University of Oxford
Accurate and robust tracking and mapping of first responders is key to improved situational awareness, efficiency and enhanced safety. Conventional positioning techniques e.g. based on GPS, do not work in complex indoor environments. Through the NIST-funded IPSER project, the University of Oxford and its first responder partners have been working towards tackling this problem, using a combination of novel sensor modalities and algorithmic innovations e.g. deep learning. We have identified three modalities which are particularly robust to the challenges faced in dark, smoke-filled indoor environments, namely, thermal imaging, inertial tracking and millimeter-wave radar. Combining this data together, we show progress towards providing accurate and robust tracking and mapping and results from simulated and real fire trials. - July 2019
Principle Investigator: Niki Trigoni
University of Oxford
Location based services (LBS) for GPS-denied environments have gained significant maturity in recent years. Although they have started being used in commercial environments, there are still several challenges that prevent their immediate adoption in emergency scenarios. For example, emergency scenarios preclude the use of LBS that require intensive survey or infrastructure deployment. Yet, the requirements for coverage and availability are paramount; it is not acceptable to have blind areas where people cannot be positioned, or their positions cannot be communicated to the incident commander. The requirements for reliability and accuracy are also particularly strict - sub 3-meter accuracy (95% of the time). Floorplan information may not always be available, and even if it is, it may have changed as a result of the incident. Finally, adverse conditions like smoke may hinder the use of some sensors (e.g. cameras).

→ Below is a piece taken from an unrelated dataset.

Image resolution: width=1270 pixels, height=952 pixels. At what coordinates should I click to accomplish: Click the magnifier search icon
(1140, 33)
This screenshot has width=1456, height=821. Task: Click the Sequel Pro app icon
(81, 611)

The high-level aim of this project is to develop fit-for-purpose location based services for emergency responders, addressing the unique challenges discussed above.
The objectives are to develop:
1. pervasive LBS systems that work everywhere - from high rise buildings to deep basements, and from steel/concrete frame structures to smaller wood framed or load bearing masonry buildings
2. accurate LBS that can locate responders in 3D with meter level accuracy
3. reliable LBS that can ensure such accuracy can be achieved even in adverse conditions (smoke, fire, wall collapse) and is reliably communicated to the incident commander with low latency.
The team plans to adopt three distinct approaches to addressing these objectives. For pervasiveness, the team will use inherently portable technologies, such as inertial tracking and vision-based egocentric localization, which require no prior survey or deployment. For accuracy, the team will leverage novel fusion methods that play on the strengths of each technology, and can mitigate the impact of noisy sensors and challenging building layouts. For reliability, the team will use a novel robust communication and positioning modality - low frequency magnetic fields - that can reach responders even if they are trapped under thick layers of rubble. This project will further boost reliability by designing novel adaptive techniques that can dynamically change sensor sampling to respond to changing conditions and dynamically evolving user requirements.
Reliable LBS have been the holy grail for emergency responders for decades. If the project is successful, it will become a key safety tool for emergency teams, enabling better coordination and faster incident resolution, and preventing fatalities and injuries.